Une si douce amertume ...

Publié le 08 août 2011 par Asiemute

Toujours à Matsue (c'est fou ce que j'ai pu faire en si peu de temps à Matsue ...), une petite pose douceur au Yakumo-an-Bekkan, qui se trouve dans le jardin d'une maison de samouraï dont je vous parlerai plus tard.

Il s'agit du matcha jelly, une des spécialités de Matsue, dont je ne connais pas le nom japonais.

En fait, ce que j'ai dégusté, est à base de matcha jelly : j'essaie de me rappeler la composition car je l'avais noté sur mon Iphone et, comme j'ai changé d'Iphone en rentrant, envolées les petites notes "pense-bête", envolées les photos, envolée ma mémoire ... mais non, il m'en reste encore un tout petit peu ;)

Le matcha jelly est, comme son nom l'indique, une gelée à base de thé vert matcha. Ici, la gelée est surmontée d'une aérienne mousse au matcha, posée sur un lit de anko (confiture d'azuki - haricots rouges), accompagnée de glace à la vanille et de shiratama (petites boulettes de riz gluant). Oishi, oishi, oishiii !! Comme pour la dégustation du matcha, il faut que l'amertume de thé vert soit atténuée par une saveur sucrée. Ici, la glace à la vanille et la confiture d'azuki (je ne vous parle pas des calories ...) contrebalancent parfaitement le goût de la gelée.

Quoi de mieux qu'une promenade jusqu'au Meimei-An, une maison de thé située en haut d'une colline pour éliminer quelque peu ...

Ce petit pavillon de thé a été construit en 1779 par Fumai Matsudaira, daimyô de Matsue.

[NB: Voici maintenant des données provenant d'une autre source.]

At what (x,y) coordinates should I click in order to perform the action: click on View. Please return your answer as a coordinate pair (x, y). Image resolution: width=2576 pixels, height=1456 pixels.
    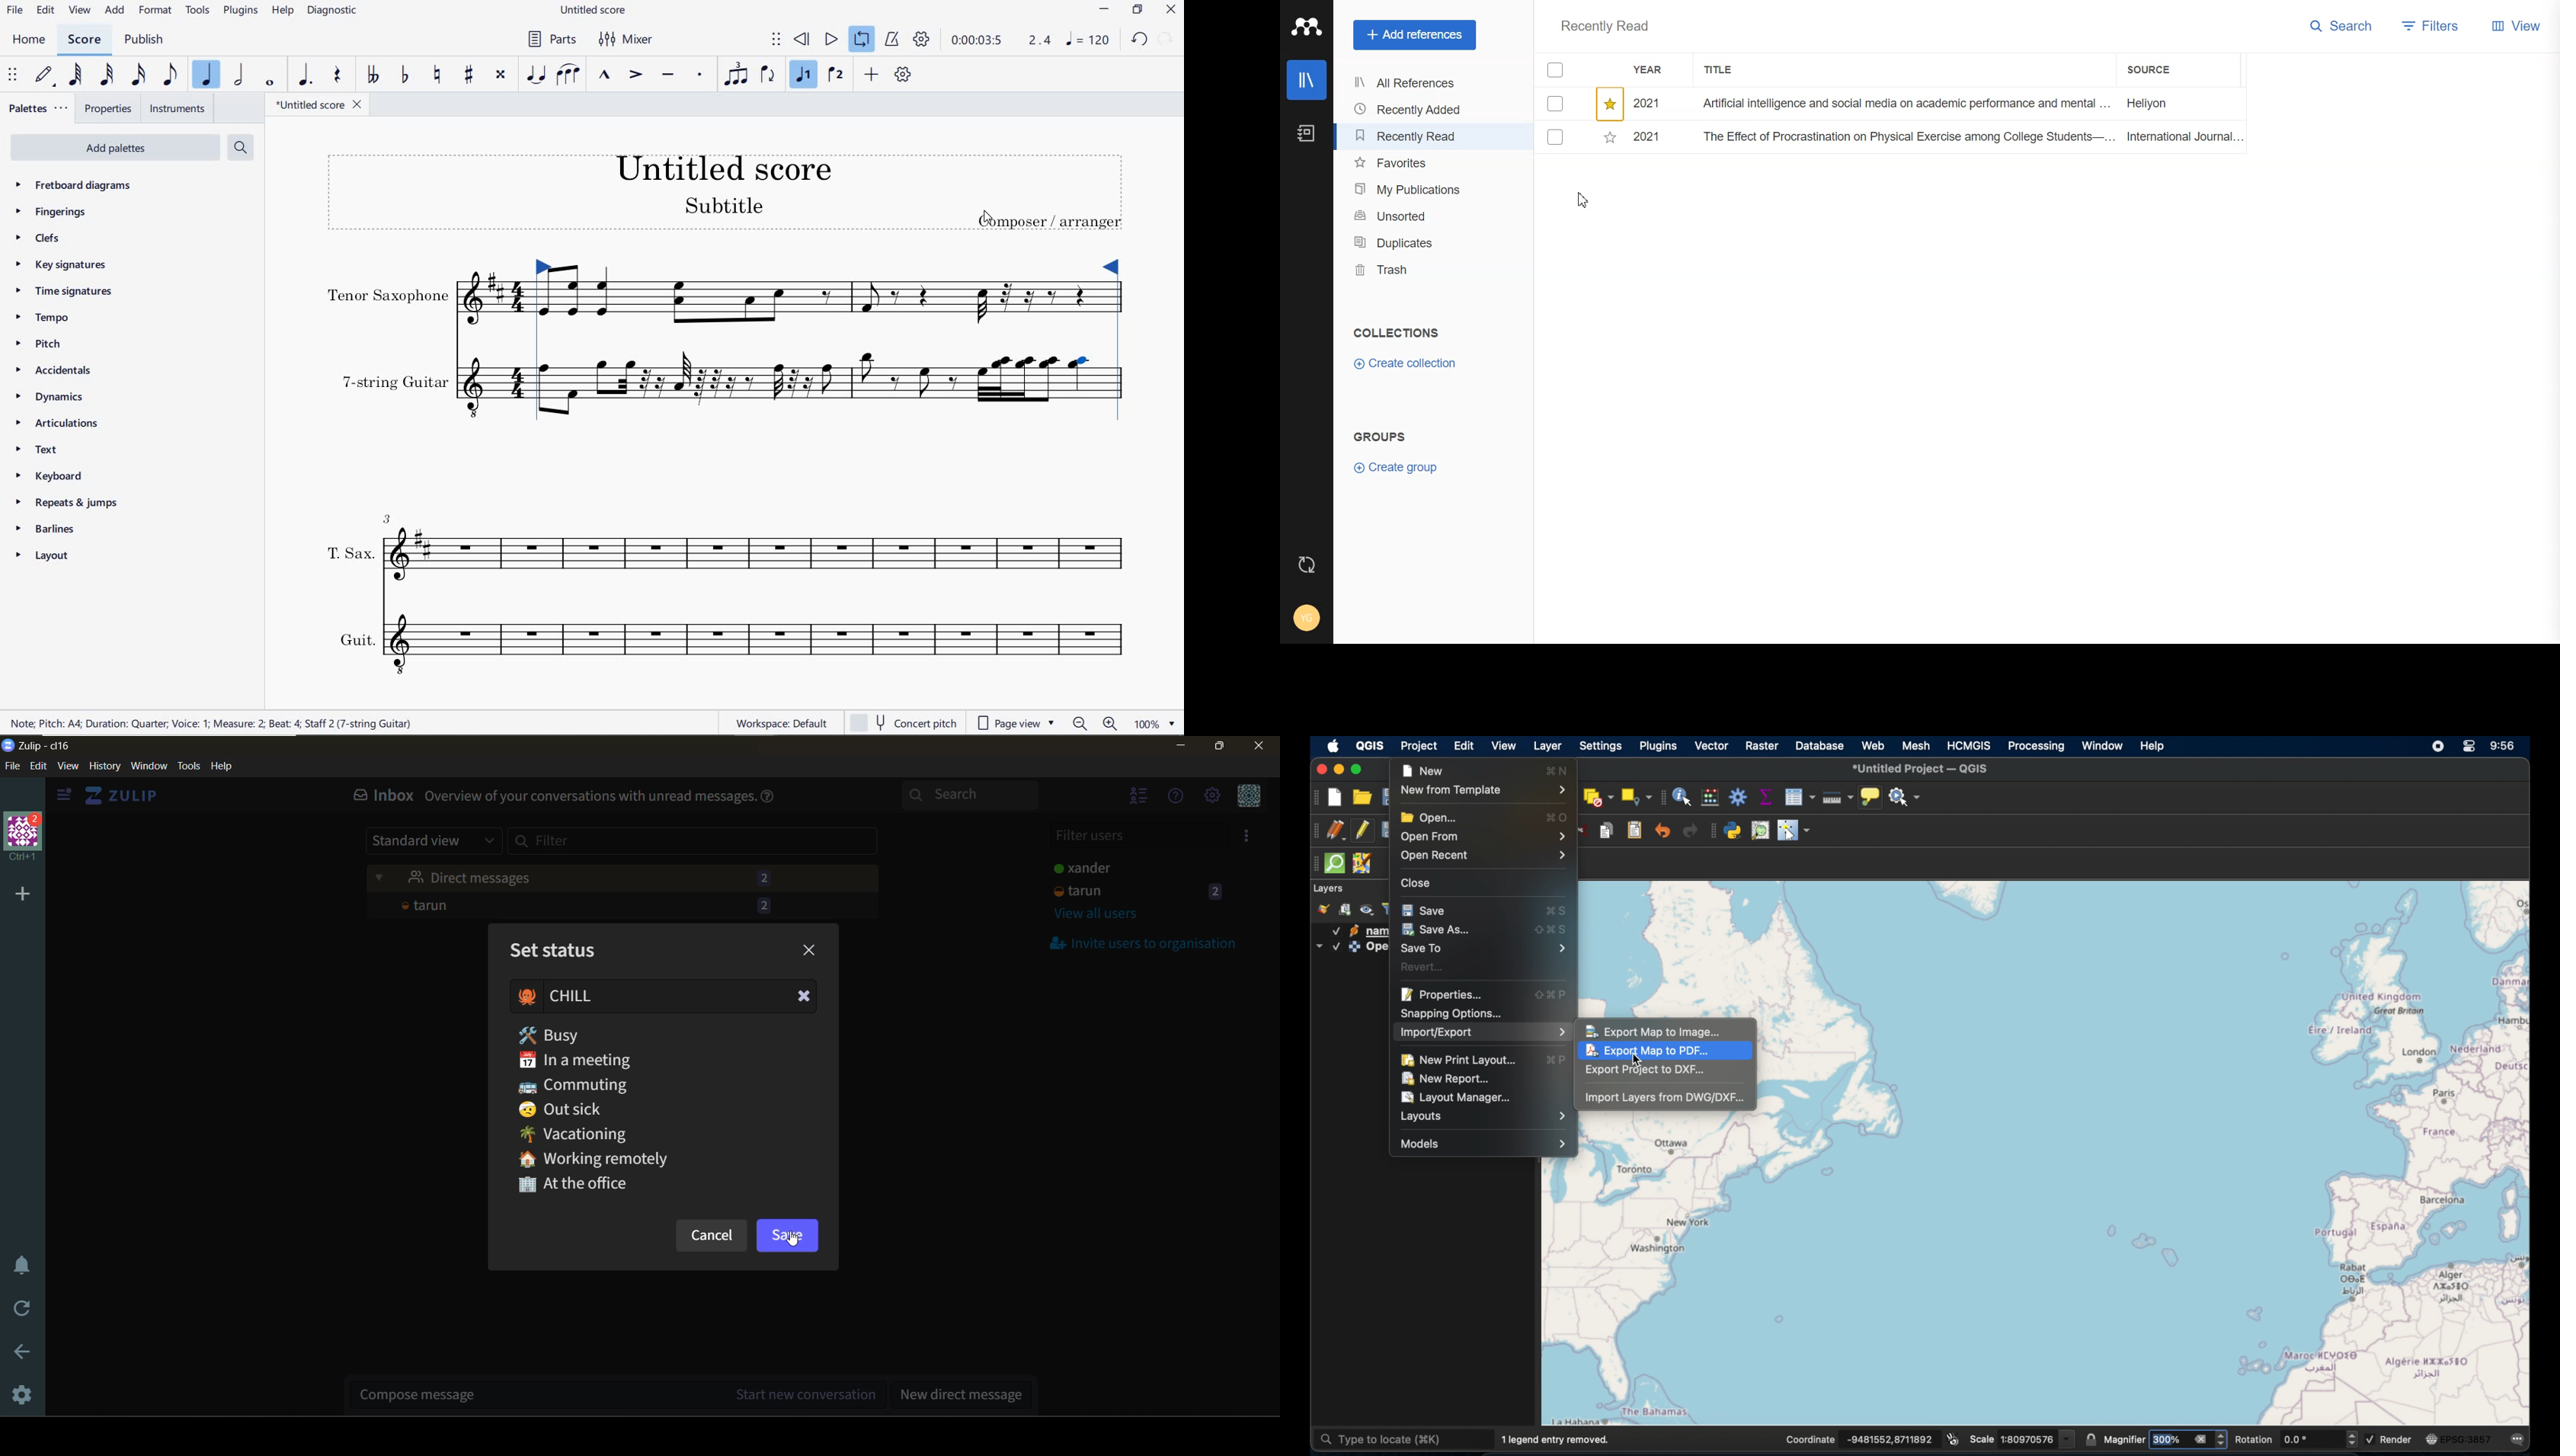
    Looking at the image, I should click on (2518, 26).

"Un jour, mon très regretté ami, Mitsouda Komiozi, alors attaché à la légation japonaise de Paris vint me voir.
- Il faut absolument que vous connaissiez la cérémonie du thé, me dit-il.
- La cérémonie du thé ? ...
- Oui, c'est très important. Votre éducation japonaise ne peut être complète si vous ne la connaissez pas.
Il faut toutes sortes de préparatifs, toutes sortes d'objets, quelquefois d'un grand prix. On a vu certaines collections de ces bibelots coûter des centaines de mille francs.
- Diable ! ...
- Nous simplifierons, dit-il en riant. Mais il faut tout de même des préparatifs.
- Enfin, en deux mots, qu'est ce que c'est ? ... Une procession ?
- Non, pas du tout. Il n'est pas nécessaire d'être nombreux pour accomplir la cérémonie; trois, c'est le meilleur nombre; la tranquilité et le recueillement conviennent surtout.
- C'est donc un rite religieux ?
- On le croit quelquefois, mais c'est une erreur : il n'y a rien de religieux dans cette pratique. Cependant, c'est un bonze bouddhiste nommé Shuko qui, d'accord avec le shogun Yoshi-Massa, en a fixé les règles vers le quinzième siècle.
- Alors de n'est pas très ancien ?
- Au commencement du neuvième siècle, il est déjà question de la cérémonie du thé. Mais la précieuse boisson n'était encore servie qu'à la Cour. Le thé ne s'est décidément acclimaté et vulgarisé au Japon que plus tard. Il nous avait été apporté de Chine, où il est l'objet d'une sorte de vénération; quelque chose d'analogue peut-être à ce que vous éprouviez autrefois pour "le jus de la treille". Il existe en Chine une Bible du Thé qui date du huitième siècle. Les poètes chantent la boisson bienfaisante dans tous les mètres et sur tous les tons. Il faut, disent-ils, en boire sept tasses
* La première ne fait que parfumer la bouche et arroser le gosier;
* la seconde console de la solitude et de la mélancolie;
* à la troisième, l'esprit séveille, le coeur s'anime, on se sent capable d'innombrables travaux;
* la quatrième fait monter à la peau une moiteur qui s'évapore en emportant toutes les tristesses;
* la cinquième purifie les os et la chair;
* la sixième rend le buveur pareil aux génies immortels;
* à la septième, une brise caresse vos bras, vous soulève, on va s'envoler ...
A mesure que l'arbriseau précieux a prospéré chez nous, le même enthousiasme s'est développé et on a toujours attaché une grande importance à la culture, à la conservation et à la préparation du thé.
Pendant les violentes et longues guerres civiles qui troublèrent le Japon vers le quinzième siècle, les moeurs s'étaient singulièrement modifiées : l'esprit soldatesque, la rudesse, la brutalité régnaient en maîtres. On eut l'idée d'introduire dans les camps l'usage du "Tcha-no-you", cérémonie du thé (littéralement : l'eau du thé") afin de ramener dans les relations entre les hommes la douceur, l'urbanité, la délicatesse d'autrefois. La tentative eut le meilleur résultat.
- Comment cela se peut-il ? Par quel pouvoir singulier l'eau du thé a-t-elle suffi pour réformer l'éducation de grossiers soldats ?
- Quand vous aurez vu, vous comprendrez, dit Komiozi. Je vais m'occuper des préparatifs et nous prendrons jour."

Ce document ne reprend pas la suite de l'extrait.